▶ **Selected excerpt**:
Content starts

I’m just thankful that my daughter and I are alright, and grateful for the service of the police and EMT in a prom dress.  What a night.

Published by Chris Duckworth

Spouse. Parent. Lutheran Pastor. Veteran. Jedi. Political Junkie. Baseball Fan.

5 thoughts on “Car vs. Deer: Dents and Death

  1. C, I’m so glad you and T are all right. We think my brother died swerving to miss a deer, so as sad as the deer’s death may be, it’s certainly the lesser of two evils. Hope the car is okay, too. How scary.

  2. I’m glad you are fine. That is an “inches” thing, like in baseball, but with greater consequences.
    Apparently there are too many deer everywhere. In the suburbs, it is hard to control the population because it isn’t a safe place to hunt. But people around here hunt and we have wolves, and there are still way too many deer. When they are out in the yard in day light in groups of 3 – 6 and don’t run away, that is TOO MANY and they are too tame. Not a natural situation.

  3. Many years ago, the City of Philadelphia planned a deer hunt to reduce the deer population of Fairmount Park. There was a huge outcry. At one public hearing on the matter a woman asked if the park rangers might try birth control to reduce the population rather than a hunt. A straight-faced ranger replied that they had tried placing birth control throughout the park. The program was unsuccessful, he reported, because the bucks had hooves and were unable to get the quarters into the slots of the condom machines. You’ve got to love a civil servant with a sense of humor.
    On a more serious note, I’m glad everyone is all right. If it’s any consolation, you care has relatively minor damage for having hit a deer.
    The deer problem will only get worse as the suburbs devour more and more of the woodlands and farmland around cities. Loss of habitat increases these encounters between man and deer.

Content ends

▶ **Data provided**:

Content starts

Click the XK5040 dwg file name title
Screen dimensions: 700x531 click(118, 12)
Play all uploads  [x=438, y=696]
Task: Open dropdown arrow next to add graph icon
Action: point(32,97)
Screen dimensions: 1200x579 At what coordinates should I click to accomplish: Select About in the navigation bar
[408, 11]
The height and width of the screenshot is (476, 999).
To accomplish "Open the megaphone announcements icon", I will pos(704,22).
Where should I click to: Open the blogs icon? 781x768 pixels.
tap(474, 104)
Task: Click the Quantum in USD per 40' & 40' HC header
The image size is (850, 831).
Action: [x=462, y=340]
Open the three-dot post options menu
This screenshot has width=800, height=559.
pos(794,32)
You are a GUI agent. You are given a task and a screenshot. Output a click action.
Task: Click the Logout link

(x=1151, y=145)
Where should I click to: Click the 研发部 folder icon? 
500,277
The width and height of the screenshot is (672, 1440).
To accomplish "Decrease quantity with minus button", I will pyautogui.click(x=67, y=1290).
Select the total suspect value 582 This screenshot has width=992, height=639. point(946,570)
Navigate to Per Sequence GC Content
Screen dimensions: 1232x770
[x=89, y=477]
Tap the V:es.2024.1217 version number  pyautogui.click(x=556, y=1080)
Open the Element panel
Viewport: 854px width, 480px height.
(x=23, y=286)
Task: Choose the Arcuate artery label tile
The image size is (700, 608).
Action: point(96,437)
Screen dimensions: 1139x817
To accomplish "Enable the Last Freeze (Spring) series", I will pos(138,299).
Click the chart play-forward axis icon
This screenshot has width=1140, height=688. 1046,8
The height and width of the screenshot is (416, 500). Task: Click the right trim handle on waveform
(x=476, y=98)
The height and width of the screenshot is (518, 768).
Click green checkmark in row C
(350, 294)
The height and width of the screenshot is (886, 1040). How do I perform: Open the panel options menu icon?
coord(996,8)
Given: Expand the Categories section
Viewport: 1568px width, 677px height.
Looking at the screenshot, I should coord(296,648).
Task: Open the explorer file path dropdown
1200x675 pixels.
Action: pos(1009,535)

Content ends

Summarize the car-versus-deer post and its comments in two sentences.

▶ **Answer to this exercise**:
The author is thankful that both the author and the author's daughter are all right after the night's events, and is grateful to the police and to an EMT in a prom dress. Commenters express relief that they are fine, and they say there are too many deer, that loss of habitat to growing suburbs will make encounters between people and deer more frequent, and that one Philadelphia park ranger answered a proposal for deer birth control with a joke.